## [Stored data entries]

━━━

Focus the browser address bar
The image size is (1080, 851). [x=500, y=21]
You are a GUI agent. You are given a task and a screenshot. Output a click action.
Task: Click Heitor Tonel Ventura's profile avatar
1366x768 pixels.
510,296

━━━

## [What to do]
Please be sure to repeat every entry exactly.

## [The answer]
Focus the browser address bar
The image size is (1080, 851). [x=500, y=21]
You are a GUI agent. You are given a task and a screenshot. Output a click action.
Task: Click Heitor Tonel Ventura's profile avatar
1366x768 pixels.
510,296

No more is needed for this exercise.